- **GOAL OF THE EXERCISE**: Give back the line containing "11×11.5″ Continuous (125, 435)" along with every line after it, exactly, until the entries end.

- **DATA TO USE**:
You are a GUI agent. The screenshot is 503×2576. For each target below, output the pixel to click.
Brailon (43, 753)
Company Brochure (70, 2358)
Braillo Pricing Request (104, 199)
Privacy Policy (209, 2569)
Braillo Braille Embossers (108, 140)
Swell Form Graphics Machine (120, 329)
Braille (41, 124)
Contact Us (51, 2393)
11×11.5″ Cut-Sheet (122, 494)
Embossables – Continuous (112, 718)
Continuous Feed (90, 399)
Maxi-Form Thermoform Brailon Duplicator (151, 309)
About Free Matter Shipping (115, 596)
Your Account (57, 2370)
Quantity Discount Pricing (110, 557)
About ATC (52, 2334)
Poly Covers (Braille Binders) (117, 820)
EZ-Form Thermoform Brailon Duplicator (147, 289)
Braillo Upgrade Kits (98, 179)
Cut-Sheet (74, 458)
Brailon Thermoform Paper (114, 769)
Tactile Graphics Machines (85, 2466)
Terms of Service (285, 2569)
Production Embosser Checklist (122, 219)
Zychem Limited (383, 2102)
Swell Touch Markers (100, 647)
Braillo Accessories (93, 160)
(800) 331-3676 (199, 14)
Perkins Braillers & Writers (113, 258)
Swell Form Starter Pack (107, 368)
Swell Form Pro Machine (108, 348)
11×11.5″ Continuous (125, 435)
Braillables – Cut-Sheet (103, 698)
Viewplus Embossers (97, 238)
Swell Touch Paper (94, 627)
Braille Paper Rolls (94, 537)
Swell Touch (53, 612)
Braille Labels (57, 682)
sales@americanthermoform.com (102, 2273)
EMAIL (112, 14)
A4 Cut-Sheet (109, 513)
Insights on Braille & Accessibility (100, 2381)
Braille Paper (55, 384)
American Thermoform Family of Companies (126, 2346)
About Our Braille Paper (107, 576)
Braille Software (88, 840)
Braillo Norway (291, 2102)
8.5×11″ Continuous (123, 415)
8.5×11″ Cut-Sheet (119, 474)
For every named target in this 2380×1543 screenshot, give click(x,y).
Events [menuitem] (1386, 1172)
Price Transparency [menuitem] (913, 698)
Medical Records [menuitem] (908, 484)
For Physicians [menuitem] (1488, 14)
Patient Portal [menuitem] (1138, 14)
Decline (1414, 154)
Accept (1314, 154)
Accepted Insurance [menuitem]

- **RESPONSE**:
11×11.5″ Continuous (125, 435)
Braillables – Cut-Sheet (103, 698)
Viewplus Embossers (97, 238)
Swell Touch Paper (94, 627)
Braille Paper Rolls (94, 537)
Swell Touch (53, 612)
Braille Labels (57, 682)
sales@americanthermoform.com (102, 2273)
EMAIL (112, 14)
A4 Cut-Sheet (109, 513)
Insights on Braille & Accessibility (100, 2381)
Braille Paper (55, 384)
American Thermoform Family of Companies (126, 2346)
About Our Braille Paper (107, 576)
Braille Software (88, 840)
Braillo Norway (291, 2102)
8.5×11″ Continuous (123, 415)
8.5×11″ Cut-Sheet (119, 474)
For every named target in this 2380×1543 screenshot, give click(x,y).
Events [menuitem] (1386, 1172)
Price Transparency [menuitem] (913, 698)
Medical Records [menuitem] (908, 484)
For Physicians [menuitem] (1488, 14)
Patient Portal [menuitem] (1138, 14)
Decline (1414, 154)
Accept (1314, 154)
Accepted Insurance [menuitem]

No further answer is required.